Your goal — A faithful copy of all the data below, please; leave no line out.

START Given records

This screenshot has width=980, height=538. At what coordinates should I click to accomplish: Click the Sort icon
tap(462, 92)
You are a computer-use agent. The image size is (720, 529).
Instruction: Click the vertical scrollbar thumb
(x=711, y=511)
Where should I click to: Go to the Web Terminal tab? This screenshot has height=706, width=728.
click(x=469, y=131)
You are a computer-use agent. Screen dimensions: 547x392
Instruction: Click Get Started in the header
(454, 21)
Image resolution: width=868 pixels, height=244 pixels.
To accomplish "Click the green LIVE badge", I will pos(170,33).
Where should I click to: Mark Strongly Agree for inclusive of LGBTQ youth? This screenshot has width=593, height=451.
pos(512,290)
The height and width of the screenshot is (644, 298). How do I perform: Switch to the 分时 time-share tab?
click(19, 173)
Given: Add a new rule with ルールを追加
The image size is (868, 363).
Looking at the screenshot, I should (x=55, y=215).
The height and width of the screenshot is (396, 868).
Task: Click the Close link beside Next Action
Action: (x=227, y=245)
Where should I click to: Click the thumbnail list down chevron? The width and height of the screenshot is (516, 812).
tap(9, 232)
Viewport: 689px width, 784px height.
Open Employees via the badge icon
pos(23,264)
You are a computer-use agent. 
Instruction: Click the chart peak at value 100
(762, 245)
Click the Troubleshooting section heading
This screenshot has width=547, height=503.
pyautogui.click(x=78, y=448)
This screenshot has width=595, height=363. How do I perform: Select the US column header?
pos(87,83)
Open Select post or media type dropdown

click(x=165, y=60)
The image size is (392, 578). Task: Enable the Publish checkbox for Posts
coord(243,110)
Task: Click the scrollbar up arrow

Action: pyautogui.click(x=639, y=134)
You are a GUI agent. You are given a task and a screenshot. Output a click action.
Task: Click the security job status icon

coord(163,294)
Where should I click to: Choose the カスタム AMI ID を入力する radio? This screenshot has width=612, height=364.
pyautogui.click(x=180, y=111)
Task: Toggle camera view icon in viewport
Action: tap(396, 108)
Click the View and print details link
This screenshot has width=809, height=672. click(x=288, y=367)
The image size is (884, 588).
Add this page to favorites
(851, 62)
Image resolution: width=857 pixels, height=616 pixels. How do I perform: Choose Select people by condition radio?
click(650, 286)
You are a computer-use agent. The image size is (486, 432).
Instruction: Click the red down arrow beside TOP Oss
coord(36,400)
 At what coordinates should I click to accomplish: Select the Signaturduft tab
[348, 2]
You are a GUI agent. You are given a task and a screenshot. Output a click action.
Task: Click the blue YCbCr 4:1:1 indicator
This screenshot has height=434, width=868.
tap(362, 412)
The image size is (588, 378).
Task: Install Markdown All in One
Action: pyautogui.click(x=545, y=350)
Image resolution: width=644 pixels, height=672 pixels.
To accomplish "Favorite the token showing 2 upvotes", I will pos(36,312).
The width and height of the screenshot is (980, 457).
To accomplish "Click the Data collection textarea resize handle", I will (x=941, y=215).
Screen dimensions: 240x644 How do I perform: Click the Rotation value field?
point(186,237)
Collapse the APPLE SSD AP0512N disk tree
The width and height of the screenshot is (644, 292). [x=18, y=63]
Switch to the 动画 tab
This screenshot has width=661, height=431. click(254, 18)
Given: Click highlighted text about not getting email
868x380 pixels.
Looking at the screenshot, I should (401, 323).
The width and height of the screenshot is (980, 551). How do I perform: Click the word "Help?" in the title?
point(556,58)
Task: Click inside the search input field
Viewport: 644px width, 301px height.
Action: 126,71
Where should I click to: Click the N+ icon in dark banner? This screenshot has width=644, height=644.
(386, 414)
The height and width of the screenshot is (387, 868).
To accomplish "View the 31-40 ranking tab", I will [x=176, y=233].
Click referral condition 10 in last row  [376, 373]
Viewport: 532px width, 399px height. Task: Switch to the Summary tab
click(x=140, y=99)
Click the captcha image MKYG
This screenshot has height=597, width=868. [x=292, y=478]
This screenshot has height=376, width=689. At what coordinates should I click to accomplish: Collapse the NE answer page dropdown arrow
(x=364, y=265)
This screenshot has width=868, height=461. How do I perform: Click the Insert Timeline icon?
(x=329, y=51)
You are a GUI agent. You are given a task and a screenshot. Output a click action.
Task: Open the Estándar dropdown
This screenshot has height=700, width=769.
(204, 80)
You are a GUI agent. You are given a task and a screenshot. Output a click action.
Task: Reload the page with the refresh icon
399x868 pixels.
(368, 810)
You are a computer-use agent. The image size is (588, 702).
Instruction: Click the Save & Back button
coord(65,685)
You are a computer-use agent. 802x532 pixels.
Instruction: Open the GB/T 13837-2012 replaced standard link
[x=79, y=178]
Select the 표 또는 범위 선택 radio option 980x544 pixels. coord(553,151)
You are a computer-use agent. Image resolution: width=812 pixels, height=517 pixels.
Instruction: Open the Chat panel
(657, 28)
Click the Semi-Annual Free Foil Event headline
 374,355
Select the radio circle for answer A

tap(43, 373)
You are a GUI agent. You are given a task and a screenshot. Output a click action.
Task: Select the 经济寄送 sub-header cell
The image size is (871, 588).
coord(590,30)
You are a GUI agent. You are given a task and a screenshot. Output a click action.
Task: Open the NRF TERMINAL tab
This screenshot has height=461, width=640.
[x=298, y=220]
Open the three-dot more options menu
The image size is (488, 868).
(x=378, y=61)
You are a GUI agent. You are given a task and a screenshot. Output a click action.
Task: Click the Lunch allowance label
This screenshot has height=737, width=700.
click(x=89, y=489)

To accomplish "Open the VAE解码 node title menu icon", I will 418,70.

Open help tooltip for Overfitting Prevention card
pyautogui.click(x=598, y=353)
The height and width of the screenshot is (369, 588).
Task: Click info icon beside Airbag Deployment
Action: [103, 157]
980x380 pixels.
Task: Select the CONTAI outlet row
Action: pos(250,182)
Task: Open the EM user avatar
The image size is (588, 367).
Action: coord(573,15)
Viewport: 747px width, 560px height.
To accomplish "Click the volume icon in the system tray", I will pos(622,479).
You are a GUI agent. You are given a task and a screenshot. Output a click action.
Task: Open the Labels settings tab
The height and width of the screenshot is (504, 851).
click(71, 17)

END Given records

Completed exercise —
This screenshot has width=980, height=538. At what coordinates should I click to accomplish: Click the Sort icon
tap(462, 92)
You are a computer-use agent. The image size is (720, 529).
Instruction: Click the vertical scrollbar thumb
(x=711, y=511)
Where should I click to: Go to the Web Terminal tab? This screenshot has height=706, width=728.
click(x=469, y=131)
You are a computer-use agent. Screen dimensions: 547x392
Instruction: Click Get Started in the header
(454, 21)
Image resolution: width=868 pixels, height=244 pixels.
To accomplish "Click the green LIVE badge", I will pos(170,33).
Where should I click to: Mark Strongly Agree for inclusive of LGBTQ youth? This screenshot has width=593, height=451.
pos(512,290)
The height and width of the screenshot is (644, 298). How do I perform: Switch to the 分时 time-share tab?
click(19, 173)
Given: Add a new rule with ルールを追加
The image size is (868, 363).
Looking at the screenshot, I should (x=55, y=215).
The height and width of the screenshot is (396, 868).
Task: Click the Close link beside Next Action
Action: (x=227, y=245)
Where should I click to: Click the thumbnail list down chevron? The width and height of the screenshot is (516, 812).
tap(9, 232)
Viewport: 689px width, 784px height.
Open Employees via the badge icon
pos(23,264)
You are a computer-use agent. 
Instruction: Click the chart peak at value 100
(762, 245)
Click the Troubleshooting section heading
This screenshot has width=547, height=503.
pyautogui.click(x=78, y=448)
This screenshot has width=595, height=363. How do I perform: Select the US column header?
pos(87,83)
Open Select post or media type dropdown

click(x=165, y=60)
The image size is (392, 578). Task: Enable the Publish checkbox for Posts
coord(243,110)
Task: Click the scrollbar up arrow

Action: pyautogui.click(x=639, y=134)
You are a GUI agent. You are given a task and a screenshot. Output a click action.
Task: Click the security job status icon

coord(163,294)
Where should I click to: Choose the カスタム AMI ID を入力する radio? This screenshot has width=612, height=364.
pyautogui.click(x=180, y=111)
Task: Toggle camera view icon in viewport
Action: tap(396, 108)
Click the View and print details link
This screenshot has width=809, height=672. click(x=288, y=367)
The image size is (884, 588).
Add this page to favorites
(851, 62)
Image resolution: width=857 pixels, height=616 pixels. How do I perform: Choose Select people by condition radio?
click(650, 286)
You are a computer-use agent. The image size is (486, 432).
Instruction: Click the red down arrow beside TOP Oss
coord(36,400)
 At what coordinates should I click to accomplish: Select the Signaturduft tab
[348, 2]
You are a GUI agent. You are given a task and a screenshot. Output a click action.
Task: Click the blue YCbCr 4:1:1 indicator
This screenshot has height=434, width=868.
tap(362, 412)
The image size is (588, 378).
Task: Install Markdown All in One
Action: pyautogui.click(x=545, y=350)
Image resolution: width=644 pixels, height=672 pixels.
To accomplish "Favorite the token showing 2 upvotes", I will pos(36,312).
The width and height of the screenshot is (980, 457).
To accomplish "Click the Data collection textarea resize handle", I will (x=941, y=215).
Screen dimensions: 240x644 How do I perform: Click the Rotation value field?
point(186,237)
Collapse the APPLE SSD AP0512N disk tree
The width and height of the screenshot is (644, 292). [x=18, y=63]
Switch to the 动画 tab
This screenshot has width=661, height=431. click(254, 18)
Given: Click highlighted text about not getting email
868x380 pixels.
Looking at the screenshot, I should (401, 323).
The width and height of the screenshot is (980, 551). How do I perform: Click the word "Help?" in the title?
point(556,58)
Task: Click inside the search input field
Viewport: 644px width, 301px height.
Action: 126,71
Where should I click to: Click the N+ icon in dark banner? This screenshot has width=644, height=644.
(386, 414)
The height and width of the screenshot is (387, 868).
To accomplish "View the 31-40 ranking tab", I will [x=176, y=233].
Click referral condition 10 in last row  [376, 373]
Viewport: 532px width, 399px height. Task: Switch to the Summary tab
click(x=140, y=99)
Click the captcha image MKYG
This screenshot has height=597, width=868. [x=292, y=478]
This screenshot has height=376, width=689. At what coordinates should I click to accomplish: Collapse the NE answer page dropdown arrow
(x=364, y=265)
This screenshot has width=868, height=461. How do I perform: Click the Insert Timeline icon?
(x=329, y=51)
You are a GUI agent. You are given a task and a screenshot. Output a click action.
Task: Open the Estándar dropdown
This screenshot has height=700, width=769.
(204, 80)
You are a GUI agent. You are given a task and a screenshot. Output a click action.
Task: Reload the page with the refresh icon
399x868 pixels.
(368, 810)
You are a computer-use agent. The image size is (588, 702).
Instruction: Click the Save & Back button
coord(65,685)
You are a computer-use agent. 802x532 pixels.
Instruction: Open the GB/T 13837-2012 replaced standard link
[x=79, y=178]
Select the 표 또는 범위 선택 radio option 980x544 pixels. coord(553,151)
You are a computer-use agent. Image resolution: width=812 pixels, height=517 pixels.
Instruction: Open the Chat panel
(657, 28)
Click the Semi-Annual Free Foil Event headline
 374,355
Select the radio circle for answer A

tap(43, 373)
You are a GUI agent. You are given a task and a screenshot. Output a click action.
Task: Select the 经济寄送 sub-header cell
The image size is (871, 588).
coord(590,30)
You are a GUI agent. You are given a task and a screenshot. Output a click action.
Task: Open the NRF TERMINAL tab
This screenshot has height=461, width=640.
[x=298, y=220]
Open the three-dot more options menu
The image size is (488, 868).
(x=378, y=61)
You are a GUI agent. You are given a task and a screenshot. Output a click action.
Task: Click the Lunch allowance label
This screenshot has height=737, width=700.
click(x=89, y=489)

To accomplish "Open the VAE解码 node title menu icon", I will 418,70.

Open help tooltip for Overfitting Prevention card
pyautogui.click(x=598, y=353)
The height and width of the screenshot is (369, 588).
Task: Click info icon beside Airbag Deployment
Action: [103, 157]
980x380 pixels.
Task: Select the CONTAI outlet row
Action: pos(250,182)
Task: Open the EM user avatar
The image size is (588, 367).
Action: coord(573,15)
Viewport: 747px width, 560px height.
To accomplish "Click the volume icon in the system tray", I will pos(622,479).
You are a GUI agent. You are given a task and a screenshot. Output a click action.
Task: Open the Labels settings tab
The height and width of the screenshot is (504, 851).
click(71, 17)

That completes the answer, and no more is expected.